BRIEF A - Quote the blog post on the treatment of Black players in early baseball from "Sunday, March 31, 2013" up to and including "season ticket holder.".
BRIEF B - According to the blog post on the treatment of Black players in early baseball, what did the Black players on the Columbus team have to wear on their uniform shirt sleeves?
BRIEF C - Give what follows the end of the blog post on the treatment of Black players in early baseball.

Sunday, March 31, 2013

Picture of the Day

Just after sunrise looking toward Manhatten.

Early Treatment of Blacks in Baseball a Shame

Fitting that it be Easter Sunday, a day signaling 'the best is yet to come', a day symbolizing redemption itself, that I reflect on a stain on the game I love.  "God forgive us", is the comment and observation my baseball friend, John Pierce, uses as he reflects on it.  John is Executive Editor of 'Baptists Today', an ordained moderate Baptist pastor from Macon, and a Braves season ticket holder. 
He and I are referring to what African American and Latin baseball players went through during the early years after the color barrier was broken by Jackie Robinson.  I have heard stories all my life about it, especially from my friend, the great major league manager, Jack McKeon, an 83-year pioneer of advocating for, working with, and respecting players of color.  So many of us have read about and seen copies of death threat letters sent to Hank Aaron as he approached Ruth's home run record.
McKeon talks of his minor league black players having to remain on the bus as his teams had meals in all-white restaurants, of them having to sleep on the bus when confronted with all-white motels.  Related, I am remained of Wilt Browning's wonderfully poignant story of spending time alone with Hank Aaron on the team bus after Hank's dear friend, Martin Luther King, was killed.  It was normal for black players in the early days to endure racial slurs and indignations of all types.  Related, black fans sat in a segregated section of the minor league stadium in my hometown, 
Above is a photographic illustration of the point.  It is a picture of my friend Ike Futch, on the left, with early African American New York Yankee Roy White.  They both had played for my hometown Greensboro Yankees two years early.  They are pictured above in 1964 in their Columbus (Ga.) Confederate Yankees (their nickname, if you can believe it) uniforms.  Columbus was a Yankees Class AA farm team in the Southern League.  The black players had to endure wearing confederate flags on their uniform shirt sleeves, as you can see in the picture. 
I look forward to the release of the movie "42" on April 12, the story of the great Jackie Robinson.  It is amazing to reflect on the extent to which society can be on the wrong side of history.  I'm with Rev. Pierce....."God Forgive Us."

DATA EXCERPTS -
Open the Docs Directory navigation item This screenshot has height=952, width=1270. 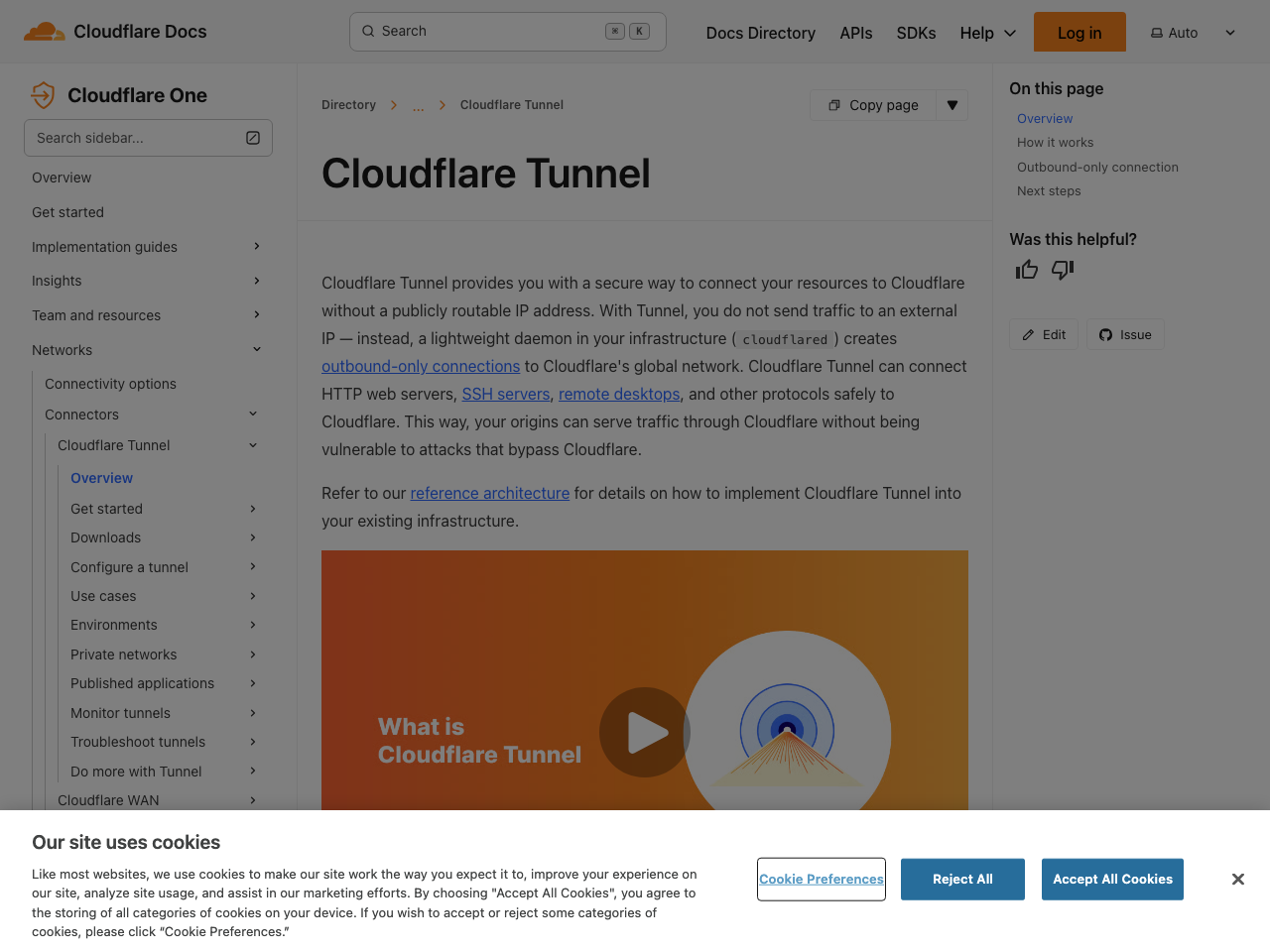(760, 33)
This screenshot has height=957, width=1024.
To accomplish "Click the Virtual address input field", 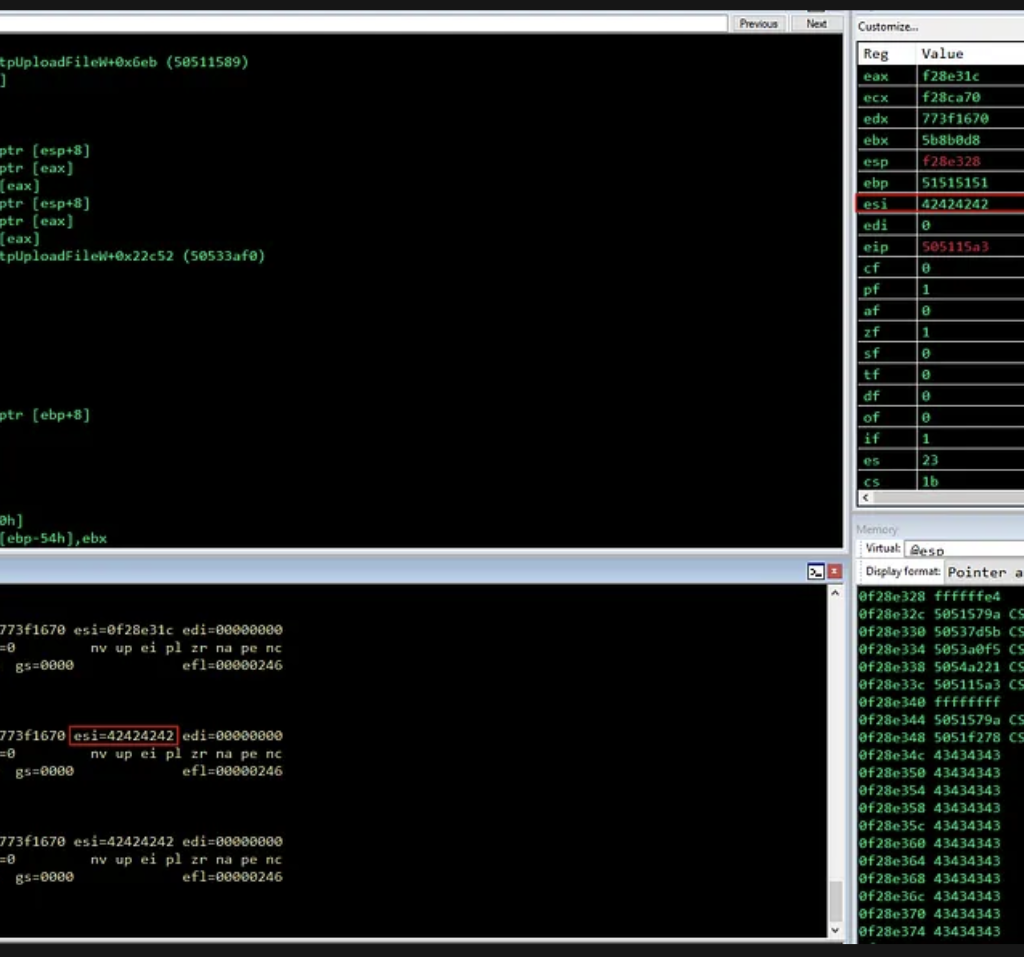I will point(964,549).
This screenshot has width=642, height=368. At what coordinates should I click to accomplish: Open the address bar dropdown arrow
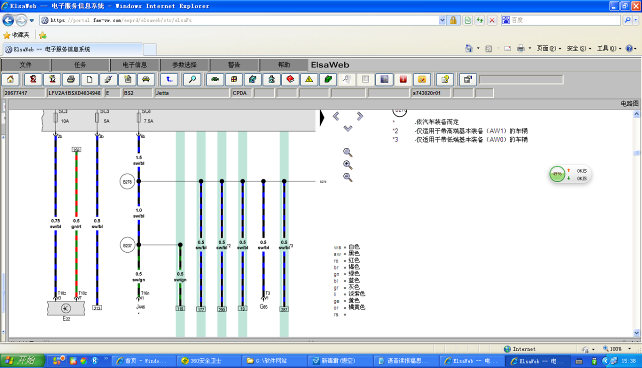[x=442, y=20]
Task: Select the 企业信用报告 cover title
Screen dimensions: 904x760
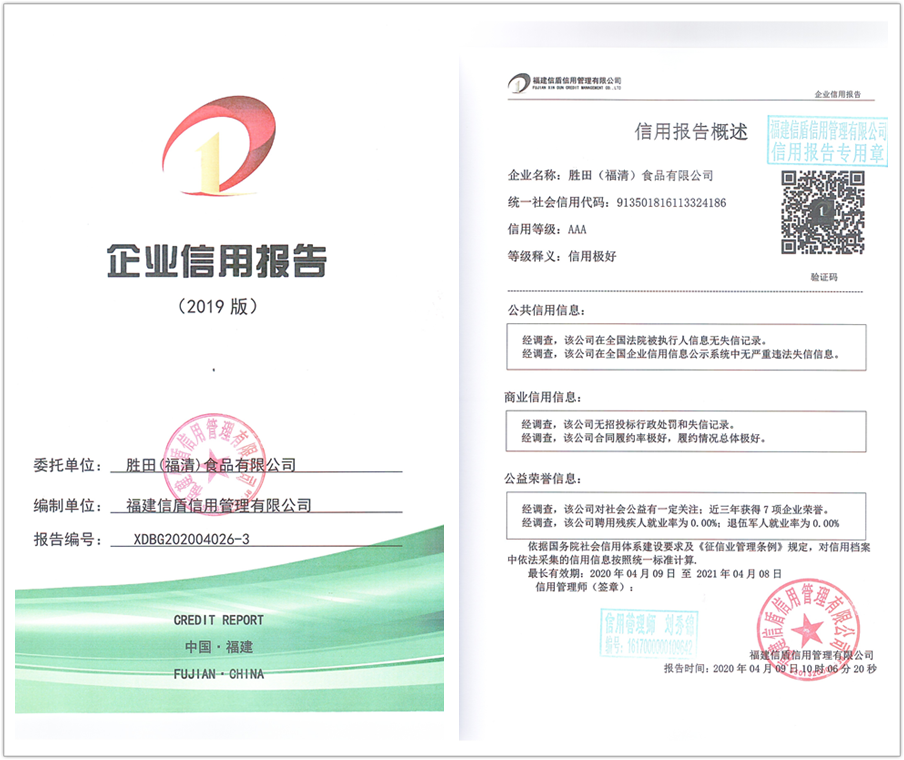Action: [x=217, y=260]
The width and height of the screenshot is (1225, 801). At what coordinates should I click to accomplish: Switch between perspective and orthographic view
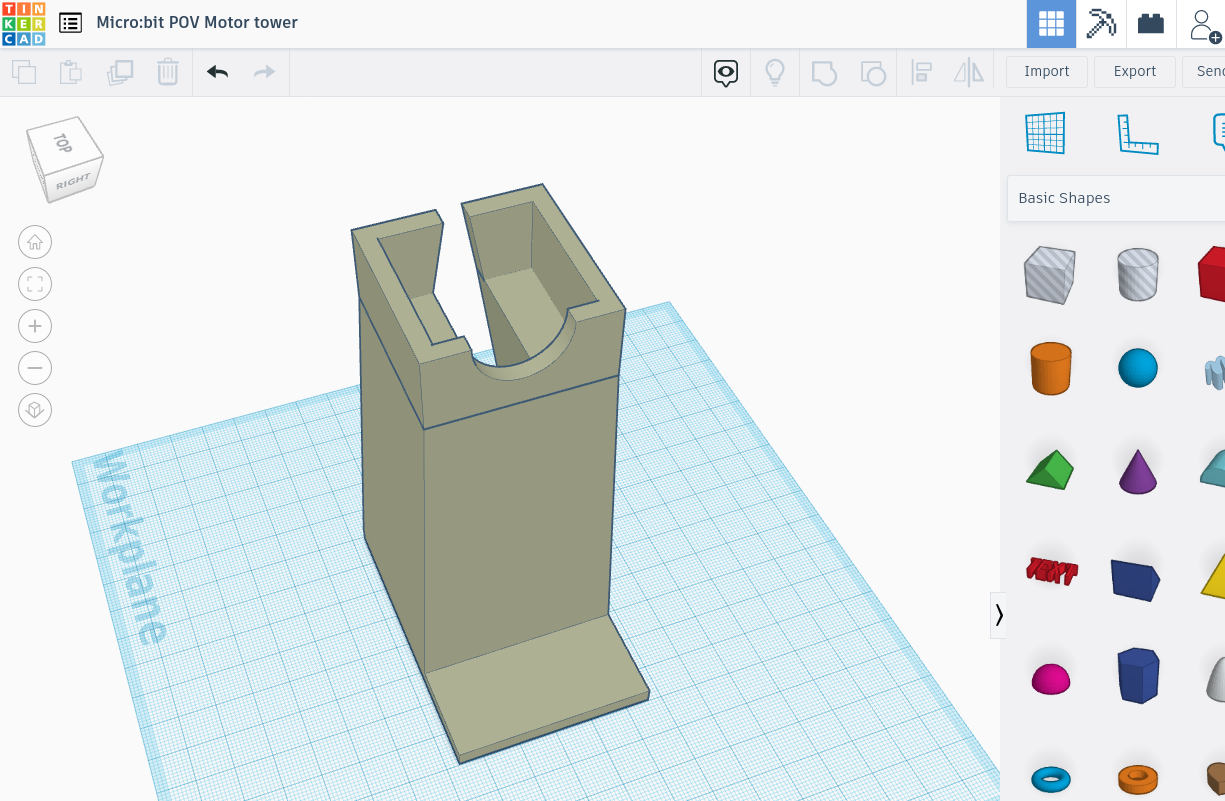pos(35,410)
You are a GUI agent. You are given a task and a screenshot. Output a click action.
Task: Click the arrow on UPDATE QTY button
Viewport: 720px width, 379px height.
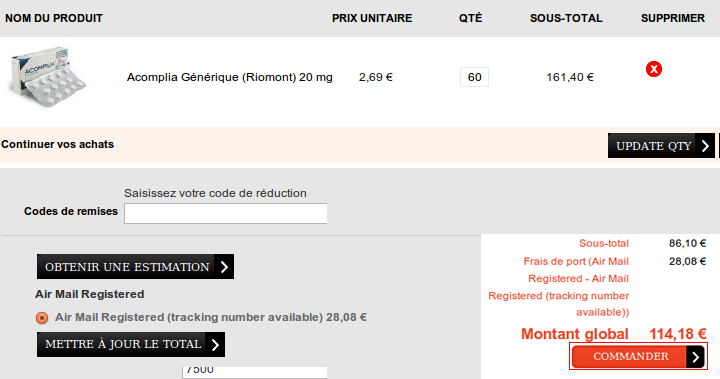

RESPONSE AREA A -
Sunday, March 31, 2013

Picture of the Day

Just after sunrise looking toward Manhatten.

Early Treatment of Blacks in Baseball a Shame

Fitting that it be Easter Sunday, a day signaling 'the best is yet to come', a day symbolizing redemption itself, that I reflect on a stain on the game I love.  "God forgive us", is the comment and observation my baseball friend, John Pierce, uses as he reflects on it.  John is Executive Editor of 'Baptists Today', an ordained moderate Baptist pastor from Macon, and a Braves season ticket holder.

RESPONSE AREA B - They had to wear Confederate flags on their uniform shirt sleeves.

RESPONSE AREA C -
Wednesday, March 27, 2013


Breathtaking picture of horizontal rainbow over Paris.

Sunday, March 24, 2013

The Two Popes

A very historic photo here of new Pope Francis and Pope Emeritus Benedict XVI embracing after  a luncheon in Rome on Saturday.  As Christian Holy Week begins, all Christians are more hopeful for a more responsive Church to better meet the needs of a 21st century world and that a new Pope will lift the Body of Christ, the Christian church, to a deeper commitment.  

Wednesday, March 20, 2013

Al Smith For President - 1928

Here is an Al Smith For President cotton banner from the election of 1928.  In the hobby, it is referred to as a 'textile item.'  There was an abundance of colorful Al Smith and Herbert Hoover material from the election of 1928.  I find the collection of political memorabilia most enjoyable, especially items from the elections of the 1920s and 1930s. 

Rare Photograph of Five U. S. Presidents and First Ladies

The highest number of US Presidents alive at the same time has been six. This has occurred twice.
Until the death of Nixon on April 22, 1994, Presidents Nixon, Ford, Carter, Reagan, G.H.W. Bush and Clinton were alive. President Nixon passed in 1994, leaving five. The five and their wives are pictured above at President Nixon's funeral.

The number increased to six again with the inauguration of President G.W. Bush in 2001, until President Reagan's death in 2004.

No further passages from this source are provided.